• _What needs to be done_
Output the first line below and each one after it, exactly, up to and including the line holding "Given: Click the disk drive toolbar icon". Pictures should not be copied.

Stored items:
_____

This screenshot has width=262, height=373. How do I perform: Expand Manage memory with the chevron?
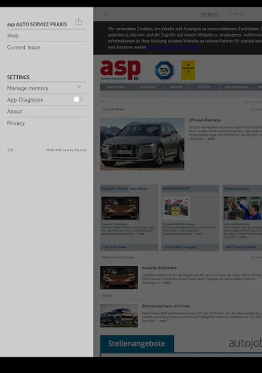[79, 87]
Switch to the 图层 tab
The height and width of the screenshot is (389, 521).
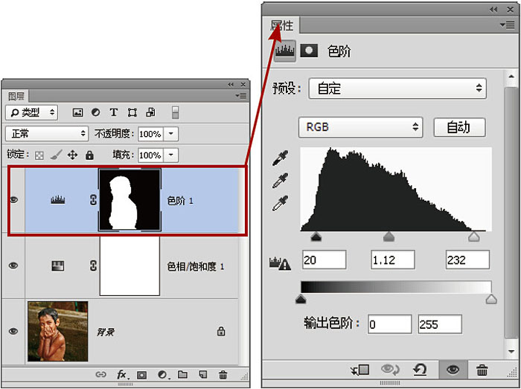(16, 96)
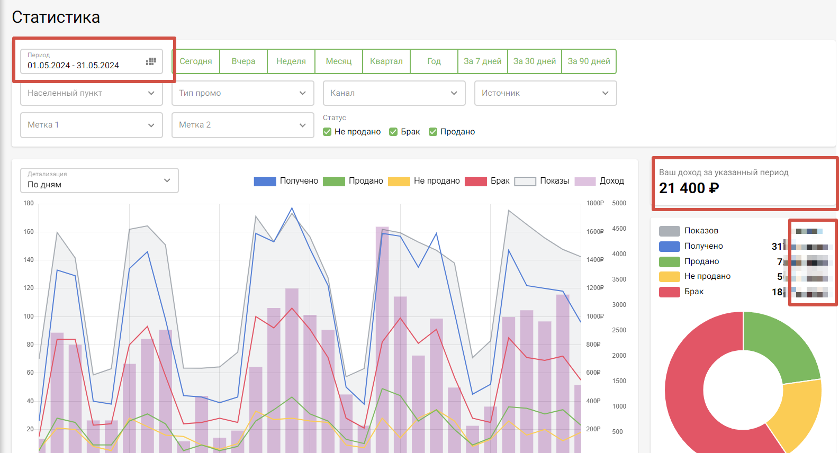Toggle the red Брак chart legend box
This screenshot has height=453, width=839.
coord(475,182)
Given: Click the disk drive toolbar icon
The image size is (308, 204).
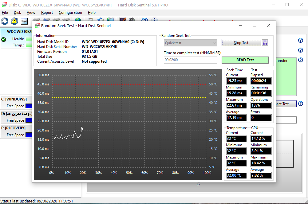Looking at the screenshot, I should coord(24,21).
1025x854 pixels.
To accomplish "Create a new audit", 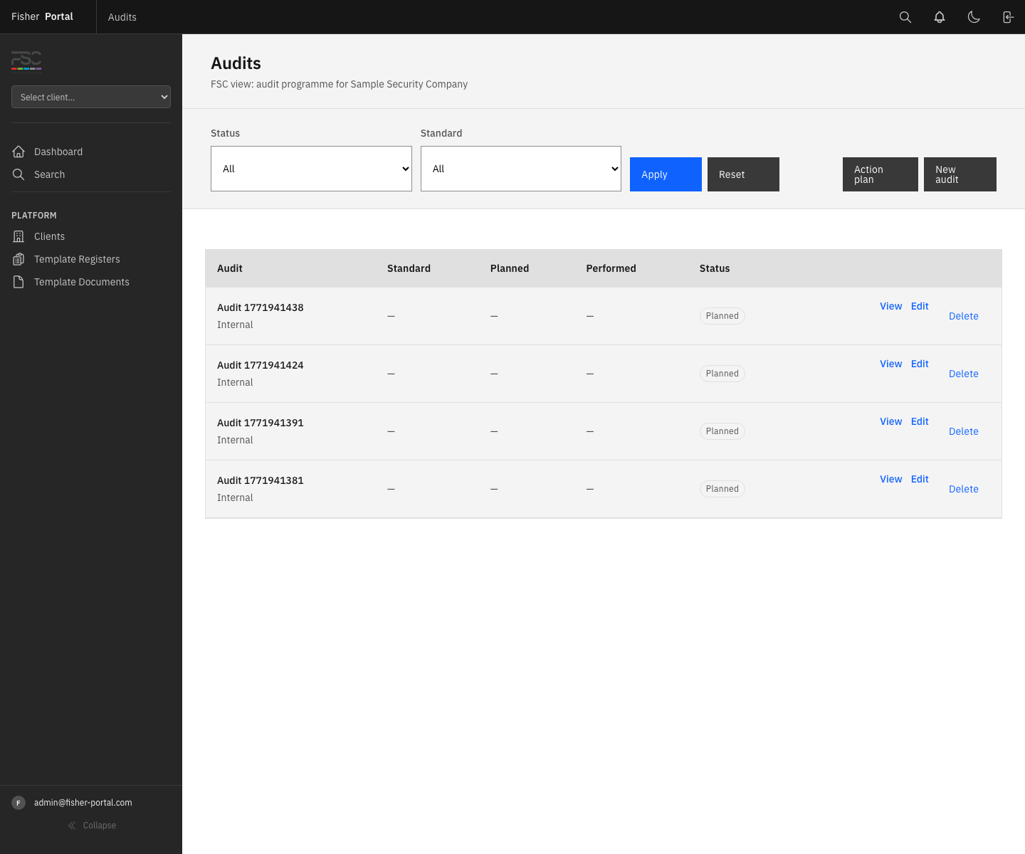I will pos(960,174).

_____

• _Exercise output_
This screenshot has width=262, height=373. How do I perform: Expand Manage memory with the chevron?
[79, 87]
Switch to the 图层 tab
The height and width of the screenshot is (389, 521).
(16, 96)
Toggle the red Брак chart legend box
This screenshot has height=453, width=839.
coord(475,182)
Given: Click the disk drive toolbar icon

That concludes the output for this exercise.